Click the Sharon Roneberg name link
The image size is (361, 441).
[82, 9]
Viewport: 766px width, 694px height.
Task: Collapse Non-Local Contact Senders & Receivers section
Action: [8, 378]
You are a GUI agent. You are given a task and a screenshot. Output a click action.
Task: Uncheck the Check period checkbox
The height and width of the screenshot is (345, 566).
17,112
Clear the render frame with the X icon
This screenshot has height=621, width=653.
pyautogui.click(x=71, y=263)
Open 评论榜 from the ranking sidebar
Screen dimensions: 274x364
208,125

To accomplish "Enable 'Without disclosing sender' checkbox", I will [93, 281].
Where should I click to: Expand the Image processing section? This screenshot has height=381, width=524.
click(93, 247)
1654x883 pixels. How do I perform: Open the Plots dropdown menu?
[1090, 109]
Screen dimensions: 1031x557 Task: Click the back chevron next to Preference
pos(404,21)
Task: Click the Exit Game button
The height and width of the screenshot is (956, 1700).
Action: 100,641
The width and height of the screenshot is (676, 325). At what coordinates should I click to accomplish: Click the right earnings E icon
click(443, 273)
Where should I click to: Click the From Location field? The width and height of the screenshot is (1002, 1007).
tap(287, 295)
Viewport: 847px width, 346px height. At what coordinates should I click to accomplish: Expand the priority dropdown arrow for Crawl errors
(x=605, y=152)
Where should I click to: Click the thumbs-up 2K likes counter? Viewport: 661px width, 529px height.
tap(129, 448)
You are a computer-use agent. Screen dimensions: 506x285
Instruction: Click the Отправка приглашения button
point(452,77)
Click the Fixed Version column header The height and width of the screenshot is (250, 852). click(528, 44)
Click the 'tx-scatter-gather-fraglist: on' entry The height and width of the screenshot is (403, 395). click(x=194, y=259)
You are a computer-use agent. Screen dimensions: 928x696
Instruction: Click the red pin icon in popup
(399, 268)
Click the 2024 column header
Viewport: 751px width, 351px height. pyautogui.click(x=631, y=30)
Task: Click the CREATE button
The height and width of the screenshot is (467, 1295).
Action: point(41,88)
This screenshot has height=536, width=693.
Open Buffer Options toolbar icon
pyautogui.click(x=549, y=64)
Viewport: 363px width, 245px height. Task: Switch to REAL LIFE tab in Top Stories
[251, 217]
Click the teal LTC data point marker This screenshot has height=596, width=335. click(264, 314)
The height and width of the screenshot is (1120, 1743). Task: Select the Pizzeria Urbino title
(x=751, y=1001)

Work to complete: Edit all the entries above so that "Screen dimensions" becomes "Display size" wherever it occurs, leaving the rest unchanged.

Response to the task:
Click the Sharon Roneberg name link
The image size is (361, 441).
[82, 9]
Viewport: 766px width, 694px height.
Task: Collapse Non-Local Contact Senders & Receivers section
Action: [8, 378]
You are a GUI agent. You are given a task and a screenshot. Output a click action.
Task: Uncheck the Check period checkbox
The height and width of the screenshot is (345, 566).
17,112
Clear the render frame with the X icon
This screenshot has height=621, width=653.
pyautogui.click(x=71, y=263)
Open 评论榜 from the ranking sidebar
Display size: 274x364
208,125

To accomplish "Enable 'Without disclosing sender' checkbox", I will [93, 281].
Where should I click to: Expand the Image processing section? This screenshot has height=381, width=524.
click(93, 247)
1654x883 pixels. How do I perform: Open the Plots dropdown menu?
[1090, 109]
Display size: 1031x557 Task: Click the back chevron next to Preference
pos(404,21)
Task: Click the Exit Game button
The height and width of the screenshot is (956, 1700).
Action: 100,641
The width and height of the screenshot is (676, 325). At what coordinates should I click to accomplish: Click the right earnings E icon
click(443, 273)
Where should I click to: Click the From Location field? The width and height of the screenshot is (1002, 1007).
tap(287, 295)
Viewport: 847px width, 346px height. At what coordinates should I click to accomplish: Expand the priority dropdown arrow for Crawl errors
(x=605, y=152)
Where should I click to: Click the thumbs-up 2K likes counter? Viewport: 661px width, 529px height.
tap(129, 448)
You are a computer-use agent. Display size: 506x285
Instruction: Click the Отправка приглашения button
point(452,77)
Click the Fixed Version column header The height and width of the screenshot is (250, 852). click(528, 44)
Click the 'tx-scatter-gather-fraglist: on' entry The height and width of the screenshot is (403, 395). click(x=194, y=259)
You are a computer-use agent. Display size: 928x696
Instruction: Click the red pin icon in popup
(399, 268)
Click the 2024 column header
Viewport: 751px width, 351px height. pyautogui.click(x=631, y=30)
Task: Click the CREATE button
The height and width of the screenshot is (467, 1295).
Action: point(41,88)
This screenshot has height=536, width=693.
Open Buffer Options toolbar icon
pyautogui.click(x=549, y=64)
Viewport: 363px width, 245px height. Task: Switch to REAL LIFE tab in Top Stories
[251, 217]
Click the teal LTC data point marker This screenshot has height=596, width=335. click(264, 314)
The height and width of the screenshot is (1120, 1743). Task: Select the Pizzeria Urbino title
(x=751, y=1001)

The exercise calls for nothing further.